### WORK REQUIRED
After reading the data, copy it out in full and exactly.

### DATA RECORDS
[Start of section]

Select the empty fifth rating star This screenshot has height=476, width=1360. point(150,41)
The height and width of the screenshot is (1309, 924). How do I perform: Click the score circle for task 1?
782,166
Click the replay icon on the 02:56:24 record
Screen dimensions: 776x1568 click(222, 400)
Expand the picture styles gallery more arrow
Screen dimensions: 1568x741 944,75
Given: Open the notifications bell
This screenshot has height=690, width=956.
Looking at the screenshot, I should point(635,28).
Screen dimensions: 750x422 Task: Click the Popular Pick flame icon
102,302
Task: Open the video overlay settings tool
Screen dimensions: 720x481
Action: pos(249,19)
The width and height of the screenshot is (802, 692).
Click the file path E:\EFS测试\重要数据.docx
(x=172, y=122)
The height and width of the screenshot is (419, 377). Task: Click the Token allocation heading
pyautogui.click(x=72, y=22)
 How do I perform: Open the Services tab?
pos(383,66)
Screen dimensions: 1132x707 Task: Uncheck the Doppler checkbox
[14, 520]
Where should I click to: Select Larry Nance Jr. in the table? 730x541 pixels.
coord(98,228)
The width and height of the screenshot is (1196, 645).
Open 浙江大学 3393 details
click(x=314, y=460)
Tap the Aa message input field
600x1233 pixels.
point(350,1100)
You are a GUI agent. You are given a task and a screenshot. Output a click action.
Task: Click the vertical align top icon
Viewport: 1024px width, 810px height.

[End of section]

### REPLY
Select the empty fifth rating star This screenshot has height=476, width=1360. point(150,41)
The height and width of the screenshot is (1309, 924). How do I perform: Click the score circle for task 1?
782,166
Click the replay icon on the 02:56:24 record
Screen dimensions: 776x1568 click(222, 400)
Expand the picture styles gallery more arrow
Screen dimensions: 1568x741 944,75
Given: Open the notifications bell
This screenshot has height=690, width=956.
Looking at the screenshot, I should point(635,28).
Screen dimensions: 750x422 Task: Click the Popular Pick flame icon
102,302
Task: Open the video overlay settings tool
Screen dimensions: 720x481
Action: pos(249,19)
The width and height of the screenshot is (802, 692).
Click the file path E:\EFS测试\重要数据.docx
(x=172, y=122)
The height and width of the screenshot is (419, 377). Task: Click the Token allocation heading
pyautogui.click(x=72, y=22)
 How do I perform: Open the Services tab?
pos(383,66)
Screen dimensions: 1132x707 Task: Uncheck the Doppler checkbox
[14, 520]
Where should I click to: Select Larry Nance Jr. in the table? 730x541 pixels.
coord(98,228)
The width and height of the screenshot is (1196, 645).
Open 浙江大学 3393 details
click(x=314, y=460)
Tap the Aa message input field
600x1233 pixels.
point(350,1100)
You are a GUI agent. You are given a task and a screenshot. Output a click action.
Task: Click the vertical align top icon
Viewport: 1024px width, 810px height.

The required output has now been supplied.